We might mention here that the latter 3 assumptions incorporate Schenker’s notion

that tonal music is constructed by applying transformations on a ‘Background’ consisting of a I-V-I harmonic progression in the Bass (Ursatz) and a descending melodic line (Urlinie), (Brown, 1989, 2005; Jonas, 1934).

Further elaboration of the harmonic progression As for the further definition of the underlying harmonic progression, we mention

three alternatives of increasing sophistication.

Piston’s Table In his ‘Table of usual root progressions’, Piston (Piston & DeVoto, 1989, p. 21 and

44) lists the frequency with which a given chord is followed by an other chord in tonal music. Frequency of occurrence is loosely defined by the terms ‘usually’, ‘sometimes’ and ‘less often’. See Table 1. Since in this Table the choice of a chord is only determined by the previous chord, it only provides a first-order approximation of harmonic progressions in tonal music.


Table 1. The table of usual root progressions for the Major mode from Piston & DeVoto. Given a chord in the first column, the table shows the chords that succeed that chord, usually (1st column), sometimes (2nd column), or less often (3rd column).

Chord Is followed by

Sometimes by

Less often by

I IV or V VI II or III II V IV or VI I or III III VI IV I, II or V IV V I or II III or VI V I VI or IV III or II VI II or V III or IV I VII III I -

The phrase model theory According to this theory phrase construction is based on a harmonic progression of

the type I-PD-V-(I) (e.g. Laitz, 2003, p. 229 ff.), in which I and V respectively denote a tonic harmony (including possible elaborations) and a dominant harmony (plus possible elaborations). PD stands for a predominant harmony (triads on degrees other than I or V, especially the triad on IV). The model can be viewed as an extension of Schenker’s I-V-I Ursatz. This model is at present being implemented in the algorithm described below.
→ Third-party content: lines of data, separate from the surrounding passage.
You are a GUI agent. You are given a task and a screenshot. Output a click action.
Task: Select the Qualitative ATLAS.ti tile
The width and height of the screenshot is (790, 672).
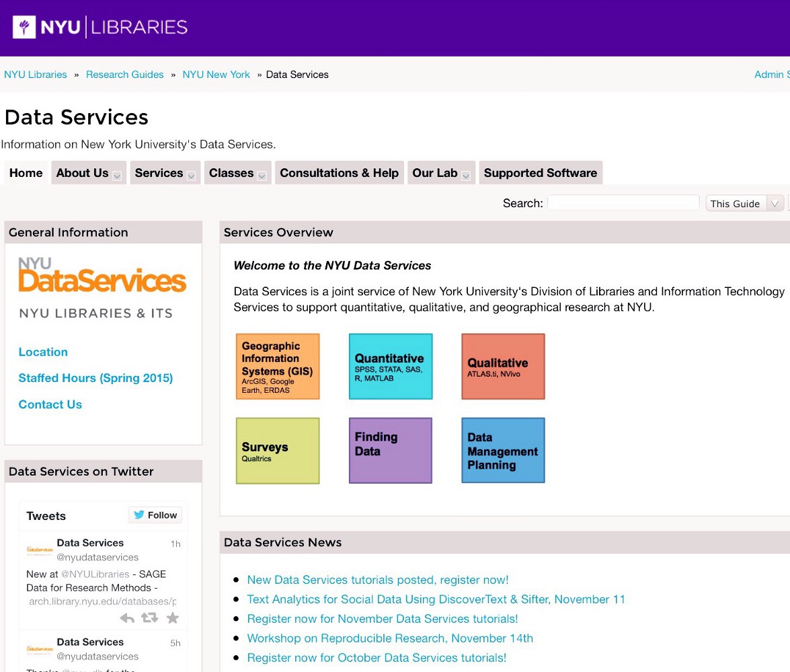point(503,367)
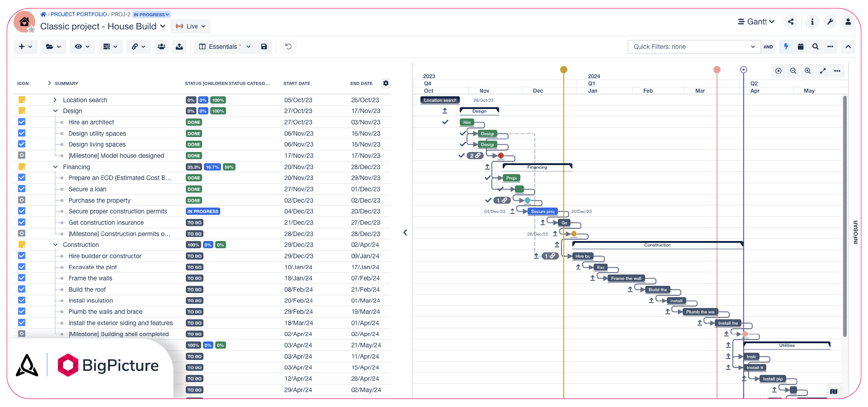Open the wrench settings icon

pyautogui.click(x=830, y=21)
Sutcliffe’s harmonic phrase structure theory This theory assumes that the chord progressions found in tonal music consist of

structural and non-structural chords (such as passing chords), a notion shared with many other theories on harmony. Its central thesis is that after ornamental chords are eliminated from a chord progression, one basic phrase structure remains comparable to those found in language. This phrase has the following structure (see Figure 2):

Figure 2. Harmonic phrase structure according to Sutcliffe. See text for explanation.
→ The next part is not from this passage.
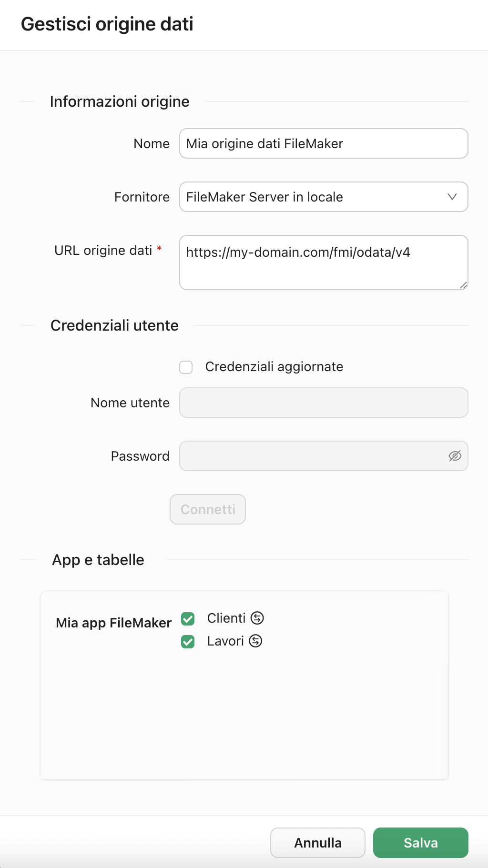Click the Mia app FileMaker label
This screenshot has height=868, width=488.
(113, 623)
A Phrase consists of two parts: an Opening section and a Closing section. The Opening section contains Static Harmony, basically tonic chords alternating with auxiliary chords. The Closing section consists of Dynamic Harmony and a Cadence. Dynamic Harmony is made up mostly of “strong root progressions” of three types: rising 4th, falling 3rd, and rising 2nd. The Cadence, finally, consists of a Dominant section and a Tonic section both of which can be prolonged by auxiliary chords. This basic structure can be extended in various ways by means of auxiliary chords. A detailed description of the theory can be found at http://www.harmony.org.uk/. This model is at present being implemented in the algorithm described below.

Basic constraints regarding the use of tones in tonal melodies A consequence of the assumption that tonal music is build upon a harmonic

progression is that the (majority of) tones associated with a harmony must be elements of that harmony, as other tones would clash with the harmony:

The pitches in a musical fragment associated with some harmony, are predominantly chord tones

(6)

Although there are melodies only existing of chord tones, these are rare; most melodies also comprise non-chord tones such as passing tones, neighbor tones, suspensions, etc. As these tones form dissonants with the harmony, it is actually surprising that they are tolerable at all. It appears however, that non-chord tones are acceptable if they are ‘anchored’ by (resolved to) a succeeding chord tone close in pitch (Bharucha, 1984; Povel & Jansen, 2001). This leads to the following rule: Non-chord tones must be resolved to a following chord tone close in pitch (7) Most often a non-chord tone is anchored immediately, i.e., by the next succeeding tone, but it can also be anchored with some delay, as in the case of F A G, in which G is a chord tone and F and A are non-chord tones. Sometimes, the anchoring of a non-chord tone may be delayed much longer, but in those cases the intermediate tones are often in another voice.

Relations between meter and key So far we have described the major characteristics of the context within which

tonal music is constructed: Meter defines the positions at which notes may begin, as well as the perceptual salience of these positions expressed by their metrical weight. Key defines the basic elements of tonal music: tones and chords, their relation and their musical function. Tones differ in stability. The more stable a tone, the more important its role in the melody.

Now it seems logical that stable pitches in order to enforce their important role, tend to appear at metrical strong positions, as expressed in the following rule.


Stable pitches tend to occur on metrically strong positions (8)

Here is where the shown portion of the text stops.